Data driven response criteria in pediatric acute myeloid leukemia
Mentor Name: Richard Aplenc
Pediatric acute myeloid leukemia (AML) is the second most common pediatric hematologic malignancy and requires very intensive, typically in-patient therapy. The development of new therapies to improve AML outcomes is challenged by current guidance from the Food and Drug Administration (FDA) that requires patients to achieve neutrophil and platelet recovery thresholds based exclusively on historical adult data. These thresholds of a neutrophil count greater than 1000/ul and a platelet count of greater than 100,000/ul are not used in Children’s Oncology Group (COG) clinical trials and are rarely met in current pediatric clinical practice. The FDA requires attainment of these adult thresholds to qualify for complete response, the criteria used to determine clinical effectiveness for FDA approval of novel therapies.

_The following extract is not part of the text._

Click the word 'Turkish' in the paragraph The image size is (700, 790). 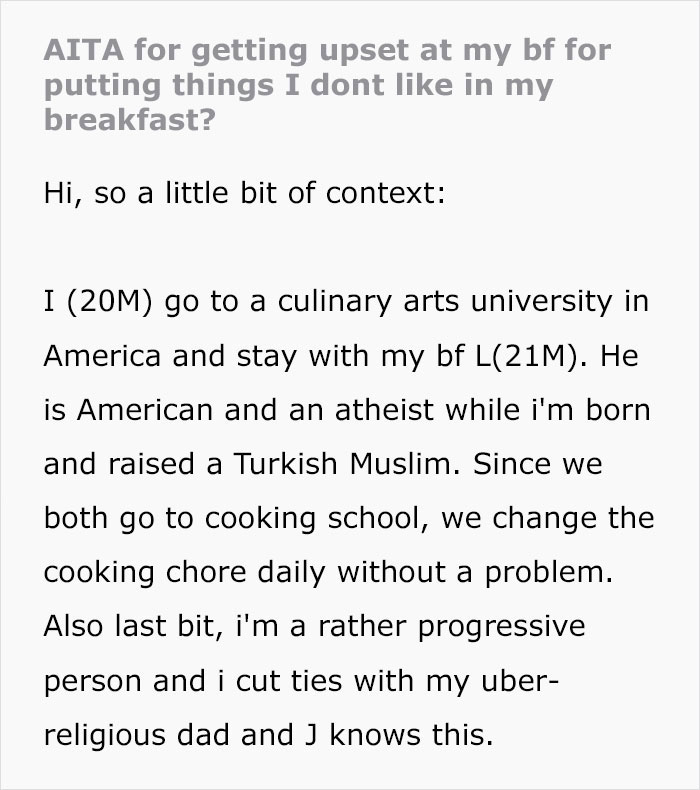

Thus, the lack of data-driven pediatric standards hinders the ability of investigators and industry sponsors to develop new therapies for pediatric AML. This project will contribute to manual chart abstraction for a multi-institution cohort of pediatric AML patients that will develop the data necessary for establishing a data-driven pediatric AML response standard. This data collection will include clinical outcome data and a 14-day window of neutrophil and platelet count data at the end of induction therapy in the newly diagnosed and relapse AML settings. These data will then be used to evaluate the current adult thresholds as well as the current COG threshold used in front-line COG clinical trials.